> TASKS FOR THIS EXERCISE
**A)** In the article on UK COVID-19 infection risk, roughly how many people's test results did the study analyze?
**B)** Extend the article on UK COVID-19 infection risk by a few sentences, starting after its final sentence.

(DOCUMENT EXCERPT)

People who live in crowded or poorer areas are more likely to test positive for COVID-19, according to a UK study of infection in the general population.
Chronic kidney disease may also be linked to the viral illness, according to the report published Friday in The Lancet Infectious Diseases journal that analyzed results from about 3,800 people tested for Covid-19 in the UK
As the coronavirus has spread around the globe, most research has focused on patients hospitalized with severe, sometimes life-threatening infections. The study delved into a grey area - people treated by general practitioners and primary care doctors who may be quite ill, but were seen outside hospitals or emergency rooms.
"It's important to know which groups in the wider community are most at risk of infection so that we can better understand SARS-CoV-2 transmission and how to prevent new cases," Simon de Lusignan, a professor at the University of Oxford and director of the Royal College of General Practitioners surveillance center in the U.K., said in a statement.
The study also found the infection was more likely in people who are older, obese, black or male, characteristics that have emerged in earlier research.

(End DOCUMENT EXCERPT)
(DATA SHOWN)

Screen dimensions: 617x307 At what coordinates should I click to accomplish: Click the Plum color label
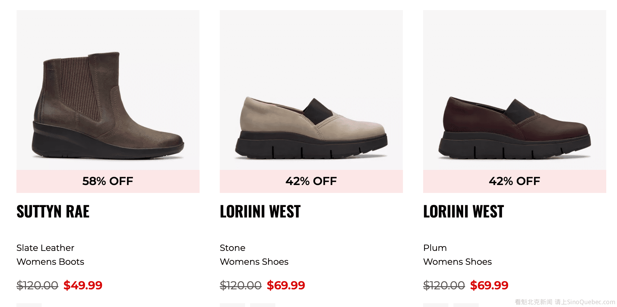[x=435, y=248]
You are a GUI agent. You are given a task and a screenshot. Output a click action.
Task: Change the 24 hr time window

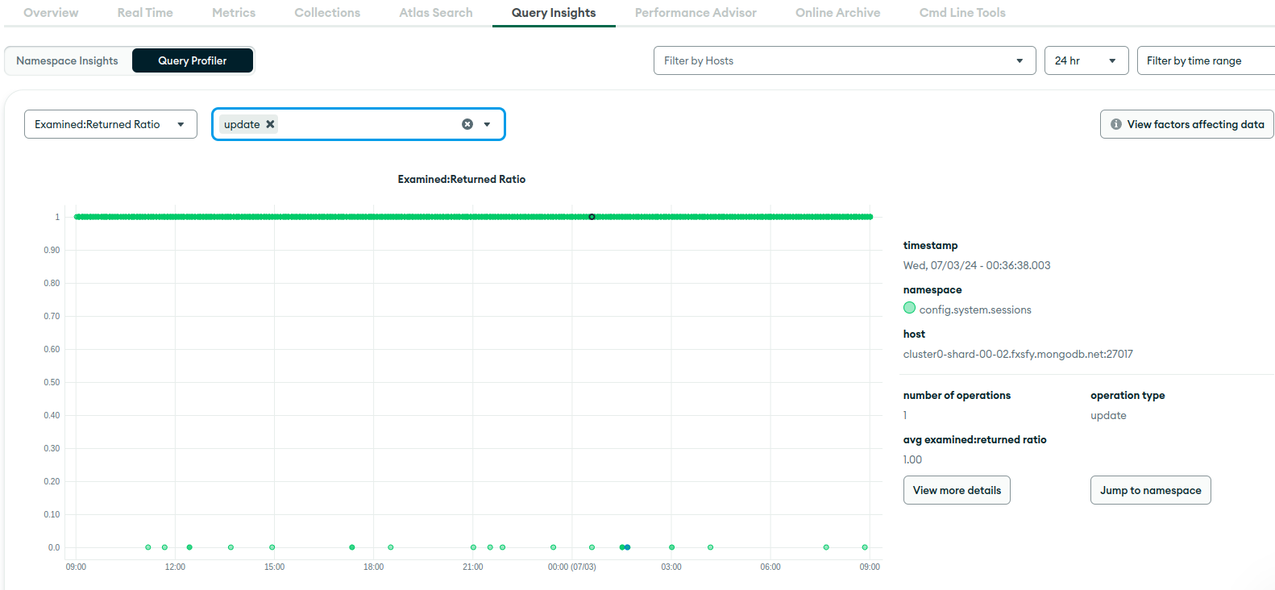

(End DATA SHOWN)

> RESULTS OF THE EXERCISE
**A)** About 3,800 people tested for COVID-19 in the UK.

**B)**
Smoking was linked to a lower likelihood of a positive test result, but that doesn't mean the practice offers protection against infection, the authors said. Among the possible explanations: smoking may hamper the sensitivity of the test or smokers may be more likely than nonsmokers to have an ongoing cough and get tested for the virus. Smoking could increase the severity of Covid-19, they said.
The observational study, conducted between Jan. 28 and April 4, relied on electronic records from doctors' practices across England. The authors cautioned that there were small numbers of people from ethnic groups in the study. More research is needed to understand other factors that may be linked with infection, such as high-risk jobs, education and income, along with differences in access to health care and testing among groups, they wrote.